Feu vert pour le cannabis à visée thérapeutique. Douleurs neuropathiques réfractaires aux thérapies, médicamenteuses ou non, formes d’épilepsie sévères et pharmacorésistantes, soins de support dans le traitement du cancer, soins palliatifs, douleurs provoquées par la sclérose en plaques ou autres pathologies du système nerveux central : le Comité scientifique spécialisé temporaire (CSST) a rendu publiques mercredi cinq indications pour lesquelles la prescription du cannabis thérapeutique va être autorisée.

Fleurs séchées

Après des mois d’auditions à l’Agence nationale de sécurité du médicament (ANSM), d’échanges avec les collectifs de patients et les sociétés savantes de médecine, le CSST a remis un projet d’expérimentation détaillé d’une nouvelle gamme de médicaments dérivés du cannabis. Ce projet, transmis aux associations de patients, sera débattu le 26 juin lors d’une dernière audition prévue à l’Agence du médicament avant d’être soumis pour validation finale au ministère de la Santé. Entre 300 000 et 1 million de patients pourraient être concernés par la prise de cannabis thérapeutique, selon les travaux menés par le CSST présidé par le médecin psychiatre Nicolas Authier (lire interview page 4),qui a planché pendant une année.
Le cannabis thérapeutique est considéré comme un médicament et sera prescrit dans un cadre très rigoureux pour éviter les dérives. Pour un effet immédiat, les experts recommandent la mise à disposition d’huile et de fleurs séchées, tandis que les solutions buvables et les capsules d’huile seront prescrites pour un effet prolongé.
Autant dire qu’on ne badine pas avec le cannabis thérapeutique. Qu’on ne saurait confondre avec sa variante récréative qui, hasard (malheureux ?) du calendrier, fait en ce moment même l’objet d’une proposition de loi transpartisane portée par des députés marcheurs mais aussi LFI, le PS, etc. et d’un appel à une légalisation contrôlée porté par 70 personnalités dans l’Obs.

«Planètes alignées»

La France est-elle prête à accepter le cannabis médicament ? Selon un sondage Ifop pour Echo citoyen et Terra Nova de juin 2018, 82 % des Français sont favorables à l’autoriser sur ordonnance.
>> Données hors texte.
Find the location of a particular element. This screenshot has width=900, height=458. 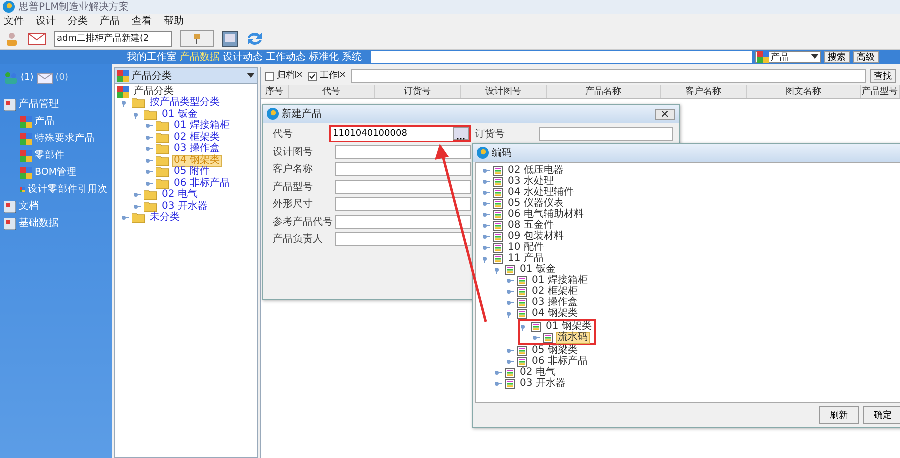

menu-item: 文件 is located at coordinates (14, 21).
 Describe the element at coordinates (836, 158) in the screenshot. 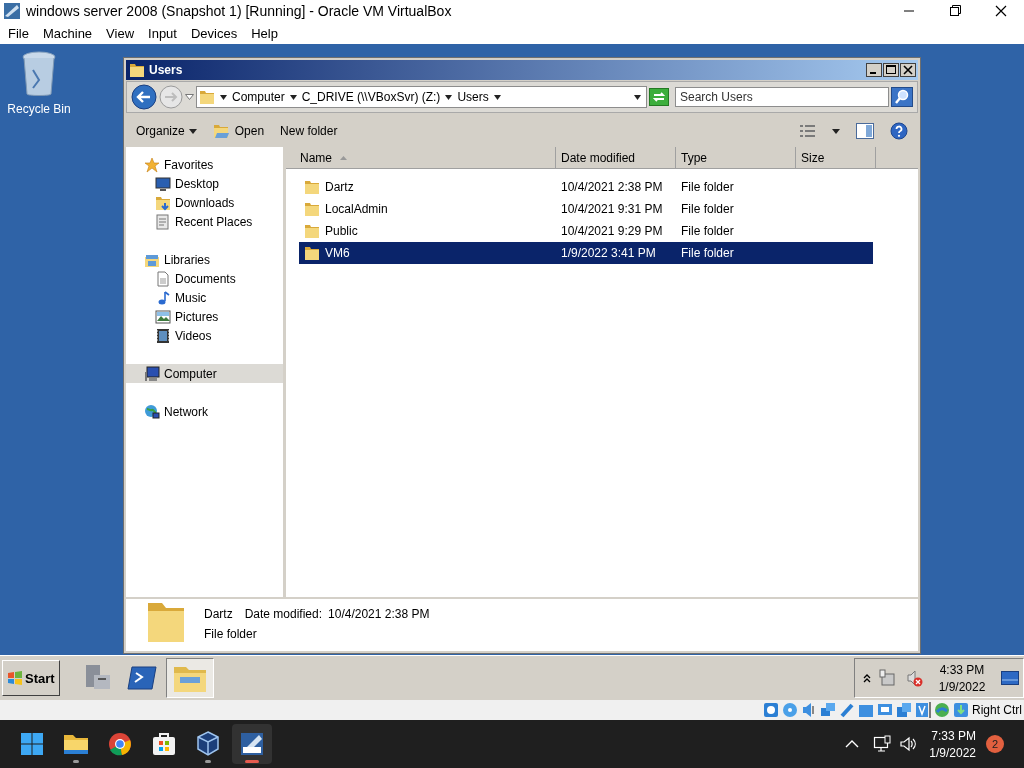

I see `column-header: Size` at that location.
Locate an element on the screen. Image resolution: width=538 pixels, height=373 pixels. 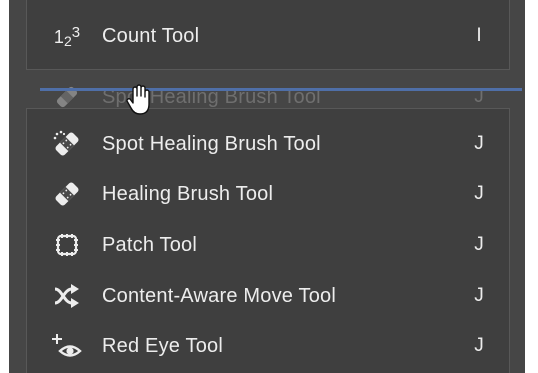
drop-indicator is located at coordinates (281, 90).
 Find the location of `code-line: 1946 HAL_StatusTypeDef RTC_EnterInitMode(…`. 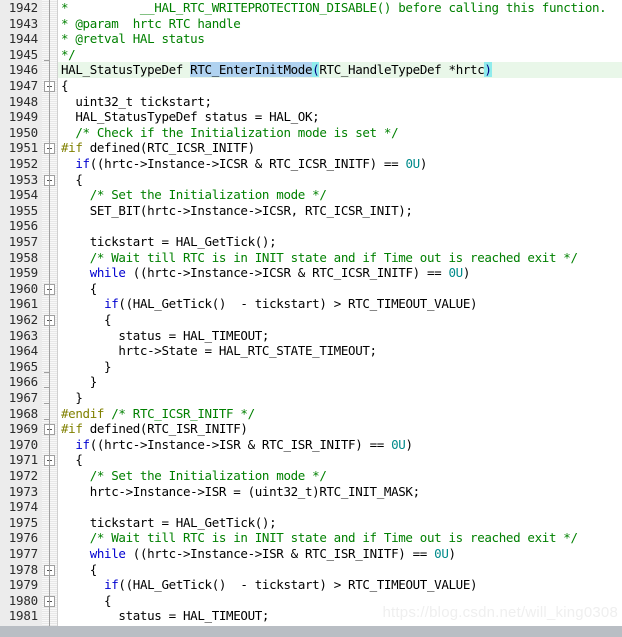

code-line: 1946 HAL_StatusTypeDef RTC_EnterInitMode(… is located at coordinates (311, 70).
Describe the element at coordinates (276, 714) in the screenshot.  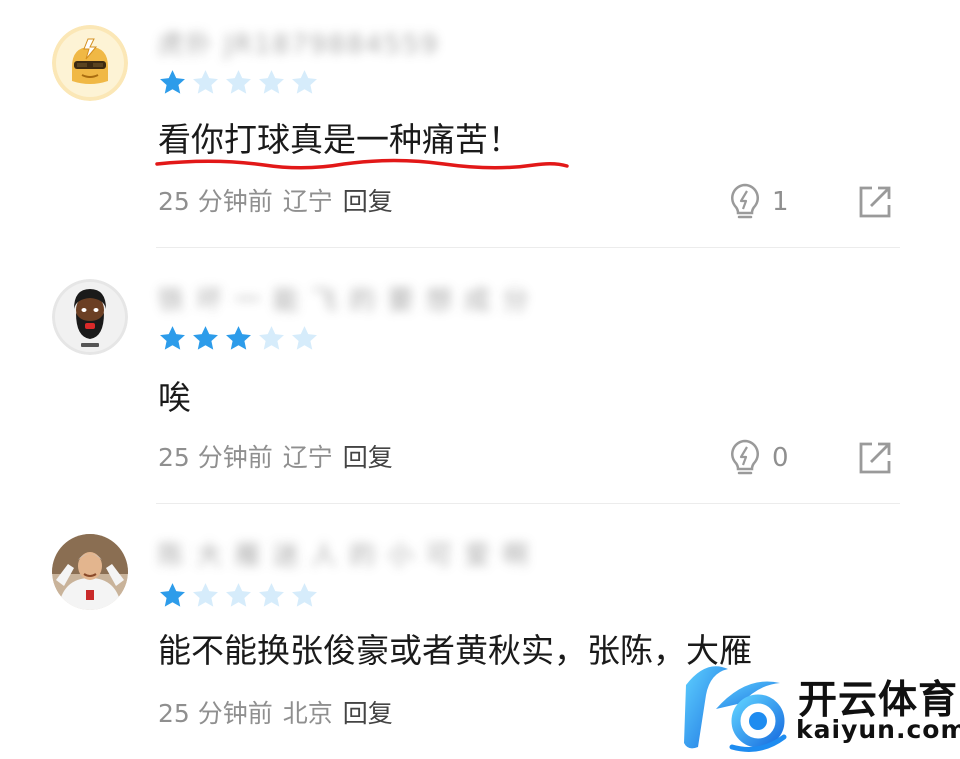
I see `comment-meta: 25 分钟前 北京 回复` at that location.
A ce jour, seule l’Académie de pharmacie fait de la résistance, en refusant le terme même de «cannabis thérapeutique». Une dénomination qu’elle juge «abusive et dangereuse», précisant : «Mélange végétal composé de 200 principes actifs différents, variables en quantités et en proportions en fonction des modalités de culture, de récolte, de conservation, n’étant ni dosé, ni contrôlé, le cannabis dit thérapeutique ne peut apporter les garanties d’un médicament.»
L’Hexagone a de fait longtemps été réticent. A ce jour, quelque 45 pays, dont 21 en Europe, permettent un accès légal aux traitements à base de cannabis. Les premiers à l’avoir autorisé sont le Canada, les Pays-Bas et Israël. Pour Olivier Véran, député LREM et médecin hospitalier neurologue à l’origine d’une note à l’attention de la ministre Agnès Buzyn, «les planètes sont aujourd’hui alignées. S’il devait y avoir un blocage, il ne serait que politique». Cet ancien rapporteur de la loi santé de Marisol Touraine (qui refuse d’évoquer les cannabis «récréatif» et «de bien-être» «pour éviter de tout mélanger» et servir les opposants) l’assure : «J’ai hâte de pouvoir prescrire du cannabis à mes patients. Ma priorité, ce sont les malades.»